Thursday, February 24, 2011

Ebiet G Ade, Mata Pedang Penguasa

REPUBLIKA.CO.ID,DENPASAR--Usia boleh bertambah dan generasi selera seperti baju berganti di badan pemakainya, namun Ebiet G Ade tetap mendapat tempat di hati para penggemarnya. Kali ini, dia melantunkan lagu-lagu lamanya yang berujung pada arahan mata pedang penguasa masa kini. 'Lagu ini agak serius. Kita selalu merindukan pemimpin yang amanah, yang bisa mengarahkan mata pedangnya sebaik-baiknya untuk kepentingan masyarakat,' kata lelaki pemakai kacamata minus ini di atas panggung.

Ebiet hadir di Denpasar, Kamis, di depan para tentara yang memperingati Hari Ulang Tahun Emas Komando Resort Militer 163/Wira Satya. 'Sketsa Rembulan Emas', yang digubah bekas pengamen Malioboro, Yogyakarta pada awal dasawarsa '90-an cukup pas untuk dibawakan pada acara itu.

Hadirinnya juga sejumlah pucuk pimpinan di Bali, di antaranya Gubernur Bali, Made Mangku Pastika, dan Panglima Komando Daerah Militer IX/Udayana, Mayor Jenderal TNI Rachmat Budiyanto. Selebihnya adalah para perwira menengah di lingkungan Komando Daerah Militer IX/Udayana yang tekun menyimak kata demi kata syair lagu Ebiet itu.

Sejak awal, Ebiet memang telah diberi talenta khusus untuk membuat syair lagu yang puitis dan selalu pas dengan keadaan dari waktu ke waktu.
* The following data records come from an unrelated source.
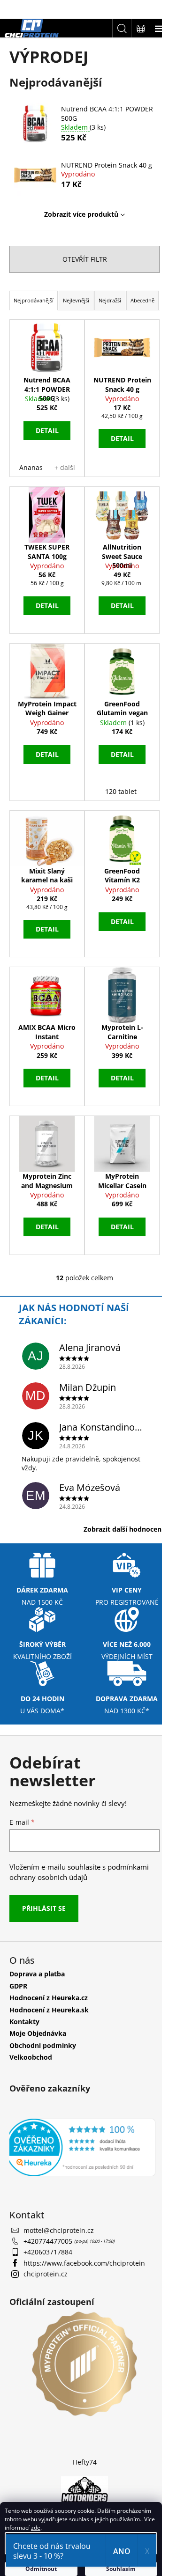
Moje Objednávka (37, 2033)
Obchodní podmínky (42, 2045)
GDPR (18, 1985)
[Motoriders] (84, 2490)
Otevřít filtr (84, 259)
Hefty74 (85, 2462)
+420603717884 (47, 2251)
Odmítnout (41, 2569)
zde (35, 2528)
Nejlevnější (76, 300)
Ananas (31, 467)
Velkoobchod (30, 2057)
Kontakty (24, 2021)
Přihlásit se (44, 1908)
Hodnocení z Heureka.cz (48, 1997)
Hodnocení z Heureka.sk (49, 2009)
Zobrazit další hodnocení (123, 1529)
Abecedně (142, 300)
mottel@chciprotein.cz (58, 2230)
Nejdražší (110, 300)
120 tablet (121, 791)
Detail (47, 430)
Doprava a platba (37, 1973)
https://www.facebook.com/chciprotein (84, 2263)
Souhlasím (121, 2569)
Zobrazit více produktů (81, 214)
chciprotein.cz (45, 2273)
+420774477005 (48, 2241)
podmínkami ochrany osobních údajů (79, 1872)
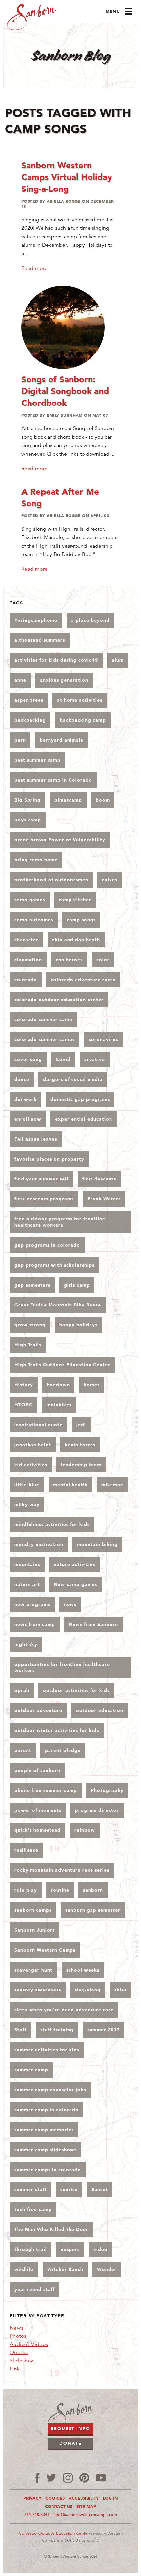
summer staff (30, 2189)
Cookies (55, 2498)
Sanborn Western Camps (44, 1950)
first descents (99, 1179)
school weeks (82, 1970)
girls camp (77, 1285)
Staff (20, 2030)
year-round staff (34, 2289)
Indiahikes (58, 1405)
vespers (70, 2249)
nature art (27, 1584)
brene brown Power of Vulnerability (59, 840)
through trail (30, 2249)
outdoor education (99, 1710)
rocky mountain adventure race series (61, 1870)
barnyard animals (61, 740)
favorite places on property (49, 1159)
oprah (21, 1690)
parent (22, 1750)
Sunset (99, 2189)
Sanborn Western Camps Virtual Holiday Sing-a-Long (66, 177)
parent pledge (63, 1750)
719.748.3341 (37, 2514)
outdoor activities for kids (76, 1690)
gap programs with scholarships (54, 1265)
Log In (110, 2498)
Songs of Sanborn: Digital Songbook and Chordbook (65, 391)
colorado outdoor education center (59, 999)
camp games (29, 900)
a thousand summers (39, 640)
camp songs (81, 920)
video (100, 2249)
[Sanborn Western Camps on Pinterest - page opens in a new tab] (84, 2478)
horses (92, 1385)
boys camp (27, 820)
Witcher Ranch (65, 2269)
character (26, 940)
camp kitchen (75, 900)
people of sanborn (37, 1770)
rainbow (84, 1830)
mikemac (112, 1484)
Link (15, 2369)
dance (21, 1079)
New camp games (75, 1584)
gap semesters (32, 1285)
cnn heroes (69, 960)
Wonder (107, 2269)
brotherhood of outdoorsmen (51, 880)
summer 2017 (103, 2030)
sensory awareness (37, 1990)
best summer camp (37, 760)
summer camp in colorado (46, 2110)
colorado (25, 979)
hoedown (58, 1385)
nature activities (74, 1564)
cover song (28, 1059)
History (23, 1385)
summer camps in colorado (47, 2169)
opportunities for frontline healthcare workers (62, 1667)
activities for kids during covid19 (56, 660)
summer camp (31, 2070)
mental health (70, 1484)
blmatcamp (68, 800)
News (17, 2328)
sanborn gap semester (92, 1910)
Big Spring (27, 800)
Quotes (19, 2352)
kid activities (30, 1465)
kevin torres (80, 1445)
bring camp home (36, 860)
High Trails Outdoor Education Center (62, 1365)
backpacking (30, 720)
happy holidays (78, 1325)
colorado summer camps (44, 1039)
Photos (18, 2336)
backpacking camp (83, 720)
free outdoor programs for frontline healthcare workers (59, 1222)
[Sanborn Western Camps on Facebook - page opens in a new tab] (37, 2478)
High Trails (27, 1345)
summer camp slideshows (45, 2150)
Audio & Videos (29, 2344)
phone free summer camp (45, 1790)
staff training (56, 2030)
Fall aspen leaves (35, 1139)
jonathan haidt (32, 1445)
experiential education (83, 1119)
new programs (32, 1604)
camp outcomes (33, 920)
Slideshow (22, 2360)
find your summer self (41, 1179)
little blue (26, 1484)
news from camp (34, 1624)
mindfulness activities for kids (52, 1524)
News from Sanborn (93, 1624)
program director (97, 1810)
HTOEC (23, 1405)
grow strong (30, 1325)
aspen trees (28, 700)
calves (109, 880)
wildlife (23, 2269)
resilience (26, 1850)
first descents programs (44, 1199)
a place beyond (90, 620)
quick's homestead (37, 1830)
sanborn (93, 1890)
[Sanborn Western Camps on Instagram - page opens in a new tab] (68, 2478)
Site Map (86, 2506)
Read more (34, 268)
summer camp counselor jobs (50, 2090)
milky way (27, 1504)
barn (20, 740)
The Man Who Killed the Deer (51, 2229)
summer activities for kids (46, 2050)
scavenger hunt (33, 1970)
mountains (27, 1564)
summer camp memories (44, 2130)
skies (120, 1990)
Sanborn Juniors (34, 1930)
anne (20, 680)
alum (118, 660)
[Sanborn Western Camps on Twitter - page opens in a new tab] (51, 2478)
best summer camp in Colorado (53, 780)
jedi (81, 1425)
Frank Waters (104, 1199)
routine (60, 1890)
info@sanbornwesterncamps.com (85, 2514)
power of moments (37, 1810)
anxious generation (64, 680)
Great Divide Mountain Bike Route (57, 1305)
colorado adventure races (83, 979)
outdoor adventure (38, 1710)
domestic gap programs (80, 1099)
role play (25, 1890)
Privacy (32, 2498)
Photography (107, 1790)
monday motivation (38, 1544)
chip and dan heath (76, 940)
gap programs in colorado (47, 1245)
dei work (25, 1099)
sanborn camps (32, 1910)
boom (103, 800)
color (103, 960)
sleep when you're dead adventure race (64, 2010)
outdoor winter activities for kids (56, 1730)
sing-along (88, 1990)
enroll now (27, 1119)
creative (94, 1059)
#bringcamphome (35, 620)
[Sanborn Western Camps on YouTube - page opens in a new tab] (101, 2478)
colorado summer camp (43, 1019)
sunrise (69, 2189)
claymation (28, 960)
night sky (25, 1644)
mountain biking (97, 1544)
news (70, 1604)
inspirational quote (38, 1425)
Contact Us (58, 2506)
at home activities (79, 700)
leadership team (81, 1465)
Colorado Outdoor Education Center (54, 2533)
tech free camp (33, 2209)
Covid (63, 1059)
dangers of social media (73, 1079)
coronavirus (103, 1039)
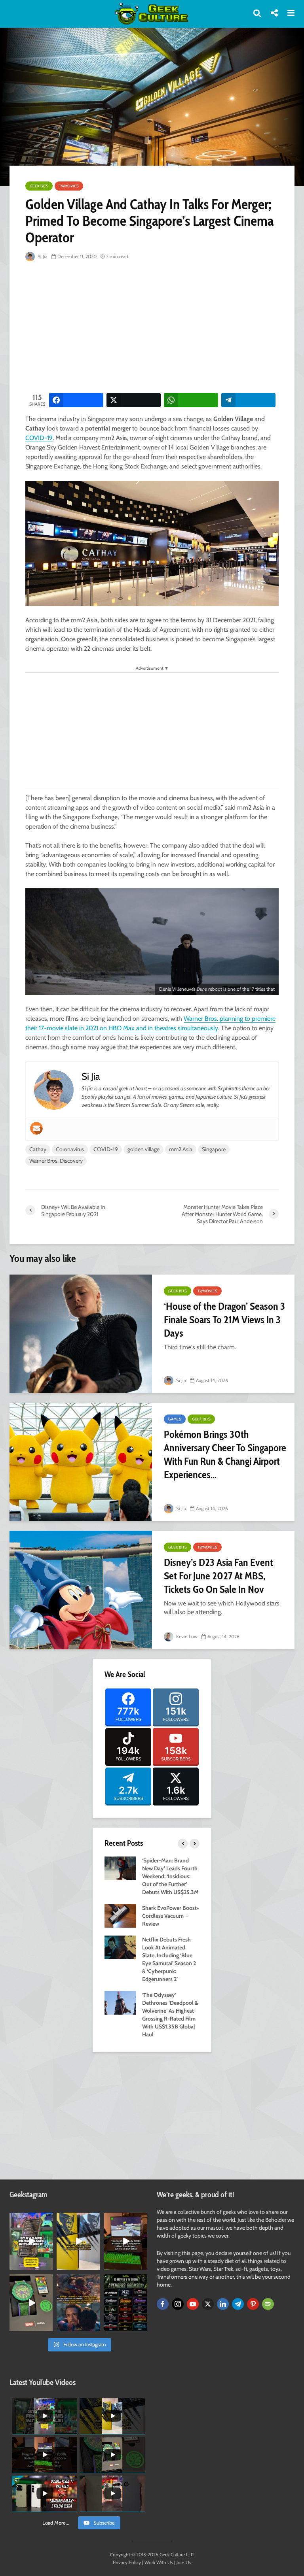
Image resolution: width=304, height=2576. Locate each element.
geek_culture (30, 2218)
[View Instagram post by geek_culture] (48, 2265)
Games (174, 1419)
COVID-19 (39, 438)
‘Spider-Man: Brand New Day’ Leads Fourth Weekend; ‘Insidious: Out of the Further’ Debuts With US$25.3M (170, 1876)
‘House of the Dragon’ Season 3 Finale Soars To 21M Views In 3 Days (224, 1319)
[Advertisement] (164, 327)
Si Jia (42, 256)
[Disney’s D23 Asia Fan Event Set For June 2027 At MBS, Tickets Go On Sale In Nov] (81, 1590)
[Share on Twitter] (133, 400)
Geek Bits (39, 186)
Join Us (184, 2562)
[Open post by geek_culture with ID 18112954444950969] (31, 2241)
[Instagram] (178, 2304)
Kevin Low (186, 1636)
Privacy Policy (127, 2562)
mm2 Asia (180, 1149)
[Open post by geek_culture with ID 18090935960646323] (125, 2241)
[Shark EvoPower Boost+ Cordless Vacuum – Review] (120, 1915)
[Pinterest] (253, 2304)
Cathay (37, 1149)
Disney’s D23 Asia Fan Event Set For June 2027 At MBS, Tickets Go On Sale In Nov (218, 1576)
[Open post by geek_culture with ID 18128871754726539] (78, 2241)
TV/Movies (69, 186)
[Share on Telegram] (248, 400)
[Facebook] (163, 2304)
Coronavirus (70, 1149)
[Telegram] (238, 2304)
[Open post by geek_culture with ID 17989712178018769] (78, 2302)
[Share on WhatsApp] (191, 400)
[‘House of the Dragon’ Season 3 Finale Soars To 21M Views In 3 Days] (81, 1334)
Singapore (214, 1149)
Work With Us (158, 2562)
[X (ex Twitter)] (208, 2304)
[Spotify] (268, 2304)
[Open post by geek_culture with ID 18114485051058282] (31, 2302)
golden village (143, 1149)
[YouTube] (193, 2304)
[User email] (36, 1128)
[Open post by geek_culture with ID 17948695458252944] (125, 2302)
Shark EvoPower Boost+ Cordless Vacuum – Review (170, 1915)
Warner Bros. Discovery (56, 1160)
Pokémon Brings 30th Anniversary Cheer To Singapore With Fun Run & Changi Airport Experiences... (225, 1454)
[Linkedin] (223, 2304)
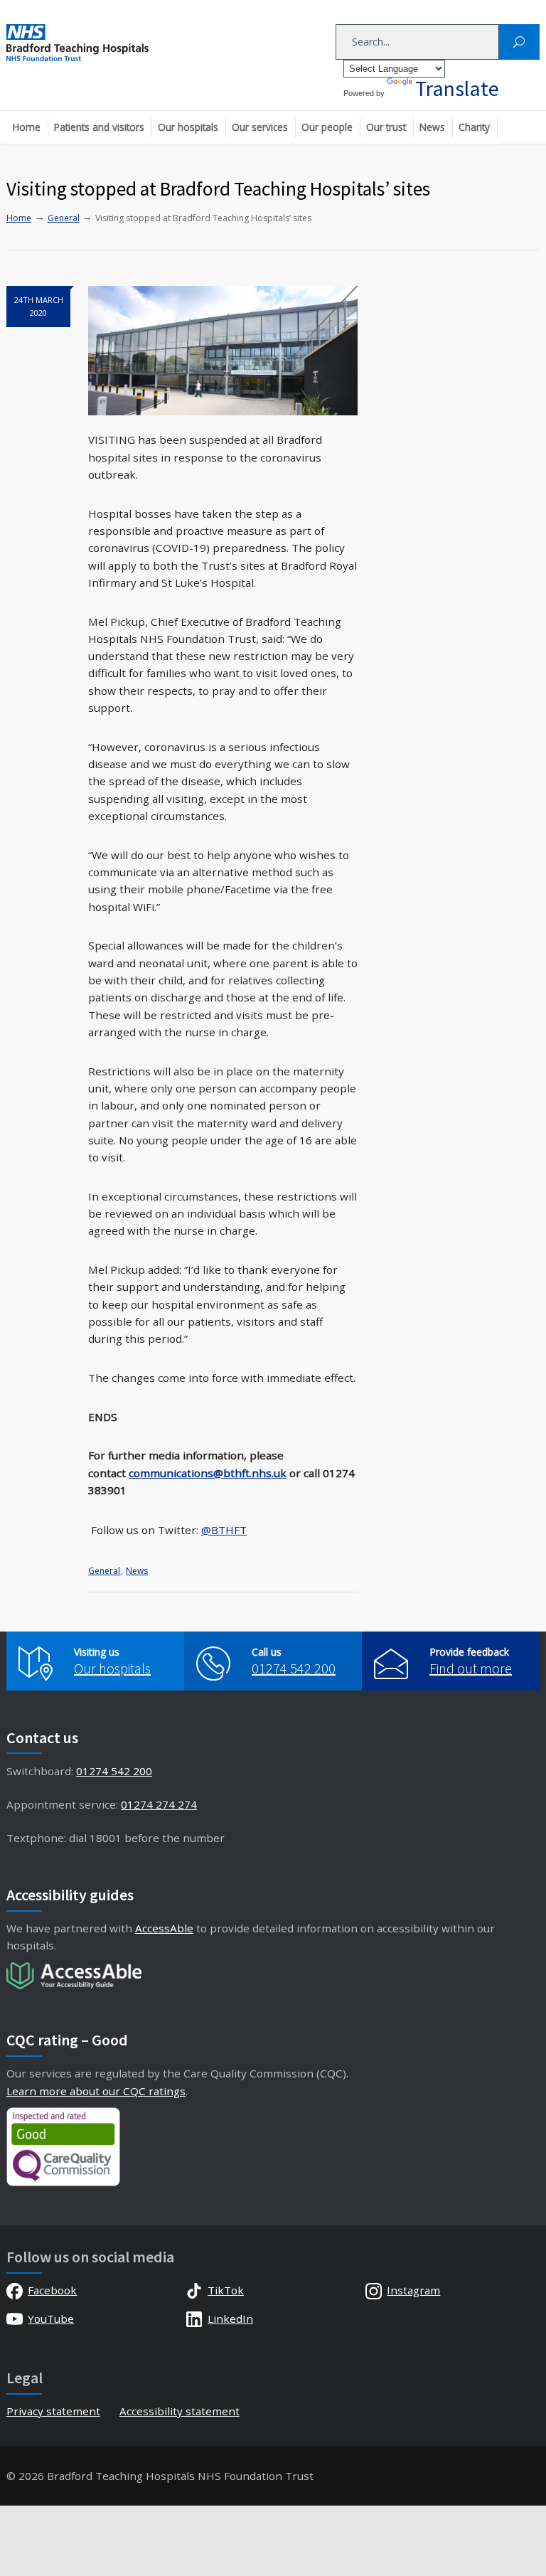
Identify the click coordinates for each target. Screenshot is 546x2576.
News (432, 127)
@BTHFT (224, 1530)
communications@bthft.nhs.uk (208, 1473)
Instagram (413, 2290)
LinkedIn (230, 2318)
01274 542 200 (294, 1668)
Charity (474, 127)
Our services (260, 127)
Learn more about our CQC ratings (96, 2091)
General (104, 1571)
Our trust (386, 127)
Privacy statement (53, 2411)
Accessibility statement (179, 2411)
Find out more (470, 1668)
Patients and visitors (99, 127)
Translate (457, 88)
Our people (327, 127)
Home (27, 127)
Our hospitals (188, 127)
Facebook (52, 2290)
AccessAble (164, 1928)
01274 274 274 (159, 1804)
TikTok (226, 2290)
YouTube (51, 2318)
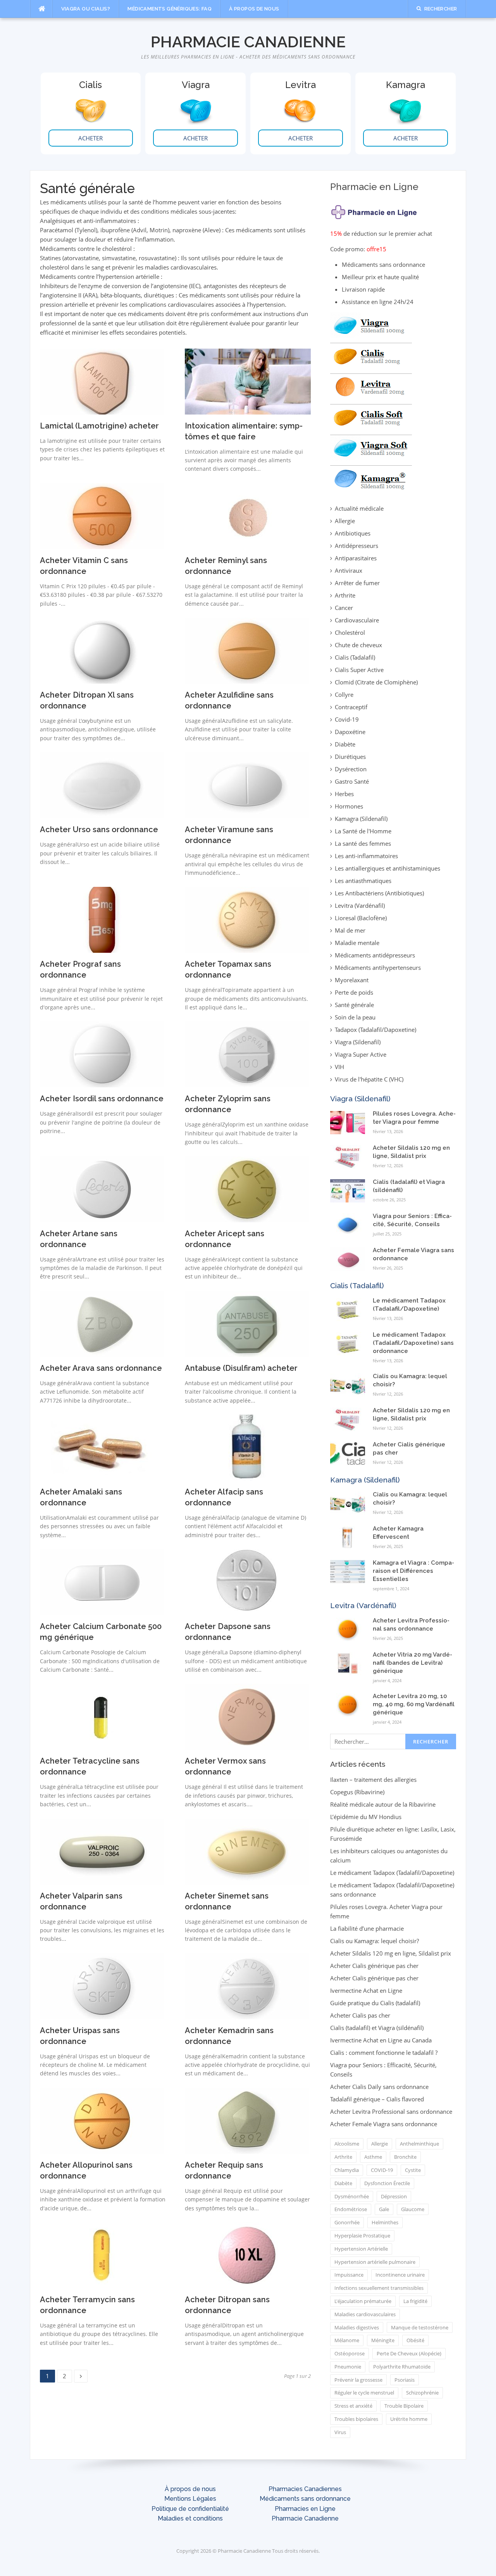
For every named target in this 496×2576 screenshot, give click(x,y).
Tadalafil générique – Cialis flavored (377, 2099)
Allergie (345, 521)
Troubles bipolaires (356, 2418)
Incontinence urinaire (400, 2274)
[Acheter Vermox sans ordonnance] (247, 1716)
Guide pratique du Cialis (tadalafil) (375, 2003)
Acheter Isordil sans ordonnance (102, 1098)
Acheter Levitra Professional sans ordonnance (391, 2111)
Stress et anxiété (353, 2405)
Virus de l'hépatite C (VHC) (369, 1079)
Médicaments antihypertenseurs (378, 967)
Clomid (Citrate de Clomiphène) (376, 682)
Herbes (344, 794)
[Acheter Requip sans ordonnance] (247, 2120)
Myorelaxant (352, 980)
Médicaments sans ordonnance (305, 2498)
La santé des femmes (363, 843)
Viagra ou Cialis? (85, 9)
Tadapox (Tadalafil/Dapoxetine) (375, 1029)
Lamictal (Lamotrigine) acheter (99, 425)
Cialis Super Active (359, 670)
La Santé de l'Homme (363, 831)
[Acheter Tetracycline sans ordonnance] (102, 1716)
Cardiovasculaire (357, 620)
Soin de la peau (355, 1017)
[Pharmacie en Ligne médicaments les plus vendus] (371, 401)
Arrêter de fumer (357, 583)
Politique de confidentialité (190, 2508)
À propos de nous (254, 9)
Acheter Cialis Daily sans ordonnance (379, 2087)
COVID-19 (382, 2170)
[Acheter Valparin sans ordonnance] (102, 1851)
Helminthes (385, 2222)
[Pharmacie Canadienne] (374, 210)
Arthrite (345, 595)
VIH (339, 1067)
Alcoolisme (346, 2143)
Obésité (415, 2340)
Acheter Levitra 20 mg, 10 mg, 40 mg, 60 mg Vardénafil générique (414, 1704)
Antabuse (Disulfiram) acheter (241, 1368)
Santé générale (354, 1005)
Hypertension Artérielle (361, 2248)
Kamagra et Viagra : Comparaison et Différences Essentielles (413, 1571)
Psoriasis (404, 2379)
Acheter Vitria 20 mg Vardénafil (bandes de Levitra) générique (412, 1662)
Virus (340, 2432)
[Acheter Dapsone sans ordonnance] (247, 1581)
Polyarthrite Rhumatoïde (402, 2366)
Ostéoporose (349, 2353)
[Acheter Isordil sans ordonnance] (102, 1053)
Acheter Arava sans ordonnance (101, 1368)
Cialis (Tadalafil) (355, 657)
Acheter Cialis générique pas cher (374, 1966)
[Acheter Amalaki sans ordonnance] (102, 1447)
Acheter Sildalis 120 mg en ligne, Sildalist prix (390, 1953)
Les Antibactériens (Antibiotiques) (379, 893)
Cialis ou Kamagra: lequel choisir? (374, 1941)
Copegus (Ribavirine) (357, 1792)
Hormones (349, 806)
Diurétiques (350, 756)
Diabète (345, 744)
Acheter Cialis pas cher (360, 2015)
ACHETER (90, 138)
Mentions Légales (190, 2498)
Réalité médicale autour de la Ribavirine (383, 1804)
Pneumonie (347, 2366)
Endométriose (350, 2209)
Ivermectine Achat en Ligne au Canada (381, 2040)
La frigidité (415, 2301)
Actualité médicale (359, 508)
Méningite (382, 2340)
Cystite (413, 2170)
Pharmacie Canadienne (248, 42)
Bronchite (405, 2156)
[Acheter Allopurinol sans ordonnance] (102, 2120)
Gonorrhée (347, 2222)
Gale (384, 2209)
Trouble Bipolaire (404, 2405)
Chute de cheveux (358, 645)
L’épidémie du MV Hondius (365, 1817)
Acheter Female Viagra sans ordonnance (383, 2124)
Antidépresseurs (356, 545)
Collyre (344, 694)
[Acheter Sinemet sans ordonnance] (247, 1851)
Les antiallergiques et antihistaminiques (387, 868)
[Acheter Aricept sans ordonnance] (247, 1188)
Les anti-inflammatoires (366, 856)
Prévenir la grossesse (358, 2379)
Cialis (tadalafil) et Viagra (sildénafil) (377, 2028)
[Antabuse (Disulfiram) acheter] (247, 1323)
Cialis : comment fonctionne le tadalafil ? (383, 2052)
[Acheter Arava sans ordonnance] (102, 1323)
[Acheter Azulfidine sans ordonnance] (247, 650)
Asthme (373, 2156)
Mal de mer (350, 930)
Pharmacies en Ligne (305, 2508)
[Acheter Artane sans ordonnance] (102, 1188)
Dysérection (351, 769)
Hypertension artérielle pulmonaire (374, 2261)
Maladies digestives (356, 2327)
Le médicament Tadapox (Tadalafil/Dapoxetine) (392, 1872)
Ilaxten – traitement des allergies (373, 1779)
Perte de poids (354, 992)
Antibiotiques (352, 533)
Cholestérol (350, 632)
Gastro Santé (352, 781)
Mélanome (346, 2340)
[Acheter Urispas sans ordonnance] (102, 1985)
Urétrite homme (408, 2418)
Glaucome (412, 2209)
Sepuluh lagu dia bawakan, kebanyakan tentang cinta. Tentang cinta ini, Ebiet pasti dikaitkan dengan sosok Camelia yang dijadikan nama keempat albumnya, satu nama yang menurut dia, 'Perempuan itu tidak pernah ada, hanya ada dalam kenangan dan rekaanku saja, he he he,' ujarnya.

Rupanya, Bali menjadi tempat yang sangat khusus bagi pria kelahiran Wonodadi, Jawa Tengah, pada 21 April 1954 itu. Bermodal tekad dan kepandaian merangkai kata untuk dijadikan puisi, kawasan Pantai Kuta menjadi tempat dia mencari inspirasi dan sedikit hidup. 'Waktu itu 1975. Untuk bisa melihat pantai saja. Susahnya minta ampun. Banyak semak dan pohon kelapanya. Sekarang cari pohon kelapa yang sulit sekali,' katanya.

Hasil perenungan dia itu pasti ada. Itu adalah 'Gemuruh ombak di Pantai Kuta', sejuk lembut angin di Bukit Kintamani. Langit-langit kamar jadi penuh gambar, tak sanggup mengusir kau yang manis,' katanya meluncur begitu saja dari seluruh hadirin yang mengenal lagu itu. Walau cuma gitar, namun dentingan senar-senarnya menjadi latar belakang lagu yang bisa menimbulkan kenangan hadirin.